Polymyalgia Rheumatica (PMR): Meet others & Share Your Story

Thank you. I assume you are American? Wonder if I could have it sent to Canada. Also wondering how to get around my rheumatologist, who gets even stiffer and colder when I utter the letters LDN…maybe I will keep gathering testimonials like yours.

Yes, I am in Maine. Your rheumatologist is ignorant, obviously, about LDN and seems defensive. Not a good trait in a doctor!
If he or she could read this, it might help.
https://link.springer.com/article/10.1007/s10067-014-2517-2
Perhaps you will find help here: https://livewellhc.ca/low-dose-naltrexone/
They offer telemedicine appointments. Good luck!

I have only just been diagnosed with PMR and wondering if any one has had acupuncture instead of steroids?

About 18 months ago, I started having massive pain in my shoulders and hips.
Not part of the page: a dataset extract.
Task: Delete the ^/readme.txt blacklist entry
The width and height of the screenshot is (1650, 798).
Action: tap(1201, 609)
I’m retired now, but I worked in a very physical job all my life, so I’m used to aches and pains. I saw my Dr, who sent me to an orthopedist and he sent me to a neurologist. 5 MRIs later I was told to do physical therapy, which made things so much worse. None of my Docs would RX pain medication, but my neurologist sent me to a pain management clinic where I was RX a massive amount of meds. I was supposed to take 10 mg of percoset 4 times a day but I was so frightened of addiction, I only took it when I needed to get out of bed. Along with the percoset I has muscle relaxers, anti depressants and medication for nerve pain, about 12 pills a day. Basically, I was in bed for a year, never leaving the house unless it was to go to the Doc.

Well, at the pain management clinic, I pretty much threw a hissy fit when RXed more opioids so the PA called in a doctor I’ve never seen before. He listened to me and my husband, left the room and when he came back with his computer, he was very silent. Then he called another Dr. (A rheumatologist) and made an appointment for me for the next day. My rheumatologist (I love her) told me to start on 20 mg of prednisone after I went for a blood test and come back to see her in 2 weeks.
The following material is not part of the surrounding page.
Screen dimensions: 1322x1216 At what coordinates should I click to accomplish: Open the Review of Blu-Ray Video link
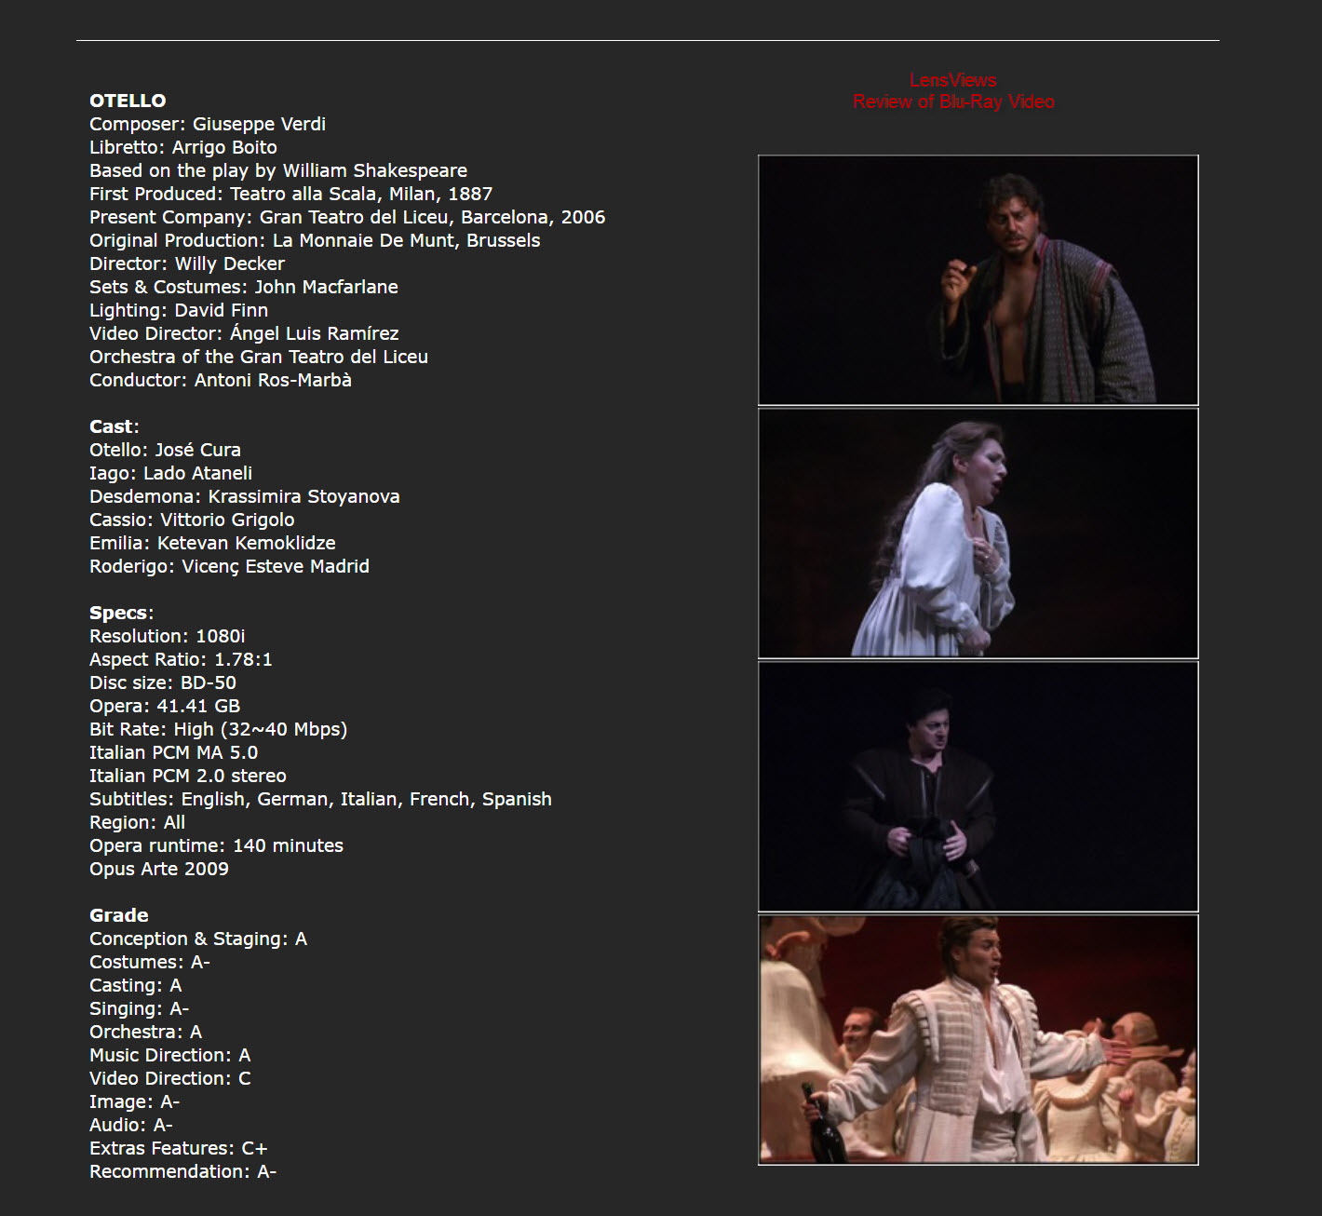tap(953, 101)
Once I started on the prednisone EVERY bit of pain was GONE! I was elated! I’ve been on prednisone now for about 3 months and I feel like I have my life back, but I’m very weak after losing 60 lbs and not moving much for a full year. I was so happy to find out I had a disease! Imagine that!

I am so grateful for the doctor that sent me to a rheumatologist and for the rheumatologist herself for LISTENING to me. But, I’ve very angry at the other army of doctors I saw that did nothing.

I’ve been slowly decreasing the prednisone on my rheumatologist’s advice. 2 weeks ago I went from 10mg to 9mg and I’m starting to get achy again. But I’m seeing great recommendations on this forum. I’m so happy I found you all.

Bookmarking this. It’ll be interesting to see the replies.

I was already going to acupuncture regularly when dx w PMR for another inflammatory condition. The only relief it provided was to help with fatigue. For my other condition I had many improvements.

Interesting stats published by NIH: "The median duration of therapy was 37.3 months. It was estimated that 40 percent of patients will require therapy longer than four years. Corticosteroids were permanently discontinued in 31 patients after a mean of 23.7 months of therapy. The data support the concept of two patient populations--one with limited disease and another requiring long-term therapy."
There's more at https://pubmed.ncbi.nlm.nih.gov/4036982/
This is from 1985 but PMR is PMR, I believe.

This study from the UK is more recent. It has a large sample size and is well done. This study says the following:
"The median (IQR) continuous GC treatment duration was 15.8 (7.9-31.2) months. However, around 25% of patients received more than 4 years in total of GC therapy."
https://pubmed.ncbi.nlm.nih.gov/30297332/
I believe there are people who have PMR a relatively short period of time and people who have PMR a long time.

I was on continuous prednisone treatment more than 12 years for PMR. I would still be taking prednisone except a biologic was tried. After a biologic was started, I was able to taper off prednisone in less than a year. I consider myself lucky to have been able to taper off prednisone after such a long time at an average dose close to 20 mg. More targeted treatments for PMR are warranted for people who need prednisone for a long time and are on higher prednisone doses.

There is also the problem with adrenal suppression as the following study suggests.
https://www.endocrine-abstracts.org/ea/0056/ea0056p44
It sometimes takes a year or more for adrenal function to improve after long term treatment with prednisone. In some cases adrenal insufficiency is long lasting and sometimes is permanent. These people require a maintenance dose of prednisone. When adrenal insufficiency is permanent, people are never able to taper off corticosteroids.

I was diagnosed with PMR in January of this year. My prednisone dose has been increased a few times and is now at 20 mg. The problem is that the greater the dose, the worse I feel mentally and with respect to increased fatigue. Has anyone else had this happen?

Interesting. Thank you for sharing this.